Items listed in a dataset
┄┄┄┄┄┄

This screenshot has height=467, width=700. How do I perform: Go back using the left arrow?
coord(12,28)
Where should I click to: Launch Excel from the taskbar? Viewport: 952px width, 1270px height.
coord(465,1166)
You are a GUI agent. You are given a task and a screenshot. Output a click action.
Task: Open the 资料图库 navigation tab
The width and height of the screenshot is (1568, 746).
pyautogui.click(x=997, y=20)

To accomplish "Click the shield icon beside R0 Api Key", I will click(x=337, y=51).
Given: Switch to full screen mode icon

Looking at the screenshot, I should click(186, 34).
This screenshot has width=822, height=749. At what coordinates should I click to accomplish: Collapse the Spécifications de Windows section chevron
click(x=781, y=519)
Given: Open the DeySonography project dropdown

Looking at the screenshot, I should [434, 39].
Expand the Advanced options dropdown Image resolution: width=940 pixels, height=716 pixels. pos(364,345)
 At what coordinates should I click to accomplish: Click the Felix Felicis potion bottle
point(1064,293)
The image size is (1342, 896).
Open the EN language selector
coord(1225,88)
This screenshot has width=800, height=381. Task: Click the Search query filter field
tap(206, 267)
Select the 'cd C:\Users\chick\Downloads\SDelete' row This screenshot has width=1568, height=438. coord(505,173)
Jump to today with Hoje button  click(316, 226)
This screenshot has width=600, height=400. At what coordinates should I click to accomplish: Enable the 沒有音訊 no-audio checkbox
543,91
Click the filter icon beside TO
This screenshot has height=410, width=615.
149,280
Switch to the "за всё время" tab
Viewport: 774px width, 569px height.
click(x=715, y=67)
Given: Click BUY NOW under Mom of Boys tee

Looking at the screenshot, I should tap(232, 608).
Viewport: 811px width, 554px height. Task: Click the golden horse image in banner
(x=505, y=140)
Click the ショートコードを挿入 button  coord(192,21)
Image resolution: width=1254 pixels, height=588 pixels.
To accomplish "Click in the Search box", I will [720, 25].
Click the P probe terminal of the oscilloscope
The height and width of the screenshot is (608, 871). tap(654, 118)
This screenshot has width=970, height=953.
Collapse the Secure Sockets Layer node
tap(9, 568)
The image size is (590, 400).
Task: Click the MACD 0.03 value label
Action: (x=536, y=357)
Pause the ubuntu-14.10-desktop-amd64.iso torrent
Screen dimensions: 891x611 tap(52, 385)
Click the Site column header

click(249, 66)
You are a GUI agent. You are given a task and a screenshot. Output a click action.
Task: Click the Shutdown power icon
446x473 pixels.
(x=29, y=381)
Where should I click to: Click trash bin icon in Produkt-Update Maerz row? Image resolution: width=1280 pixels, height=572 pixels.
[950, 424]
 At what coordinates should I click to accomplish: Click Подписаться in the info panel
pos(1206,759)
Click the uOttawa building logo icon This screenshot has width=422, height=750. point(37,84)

┄┄┄┄┄┄

Every entry should be reproduced exactly, with no part omitted.

This screenshot has height=467, width=700. How do I perform: Go back using the left arrow?
coord(12,28)
Where should I click to: Launch Excel from the taskbar? Viewport: 952px width, 1270px height.
coord(465,1166)
You are a GUI agent. You are given a task and a screenshot. Output a click action.
Task: Open the 资料图库 navigation tab
The width and height of the screenshot is (1568, 746).
pyautogui.click(x=997, y=20)

To accomplish "Click the shield icon beside R0 Api Key", I will click(x=337, y=51).
Given: Switch to full screen mode icon

Looking at the screenshot, I should click(186, 34).
This screenshot has width=822, height=749. At what coordinates should I click to accomplish: Collapse the Spécifications de Windows section chevron
click(x=781, y=519)
Given: Open the DeySonography project dropdown

Looking at the screenshot, I should [434, 39].
Expand the Advanced options dropdown Image resolution: width=940 pixels, height=716 pixels. pos(364,345)
 At what coordinates should I click to accomplish: Click the Felix Felicis potion bottle
point(1064,293)
The image size is (1342, 896).
Open the EN language selector
coord(1225,88)
This screenshot has width=800, height=381. Task: Click the Search query filter field
tap(206, 267)
Select the 'cd C:\Users\chick\Downloads\SDelete' row This screenshot has width=1568, height=438. coord(505,173)
Jump to today with Hoje button  click(316, 226)
This screenshot has width=600, height=400. At what coordinates should I click to accomplish: Enable the 沒有音訊 no-audio checkbox
543,91
Click the filter icon beside TO
This screenshot has height=410, width=615.
149,280
Switch to the "за всё время" tab
Viewport: 774px width, 569px height.
click(x=715, y=67)
Given: Click BUY NOW under Mom of Boys tee

Looking at the screenshot, I should tap(232, 608).
Viewport: 811px width, 554px height. Task: Click the golden horse image in banner
(x=505, y=140)
Click the ショートコードを挿入 button  coord(192,21)
Image resolution: width=1254 pixels, height=588 pixels.
To accomplish "Click in the Search box", I will [720, 25].
Click the P probe terminal of the oscilloscope
The height and width of the screenshot is (608, 871). tap(654, 118)
This screenshot has width=970, height=953.
Collapse the Secure Sockets Layer node
tap(9, 568)
The image size is (590, 400).
Task: Click the MACD 0.03 value label
Action: (x=536, y=357)
Pause the ubuntu-14.10-desktop-amd64.iso torrent
Screen dimensions: 891x611 tap(52, 385)
Click the Site column header

click(249, 66)
You are a GUI agent. You are given a task and a screenshot. Output a click action.
Task: Click the Shutdown power icon
446x473 pixels.
(x=29, y=381)
Where should I click to: Click trash bin icon in Produkt-Update Maerz row? Image resolution: width=1280 pixels, height=572 pixels.
[950, 424]
 At what coordinates should I click to accomplish: Click Подписаться in the info panel
pos(1206,759)
Click the uOttawa building logo icon This screenshot has width=422, height=750. point(37,84)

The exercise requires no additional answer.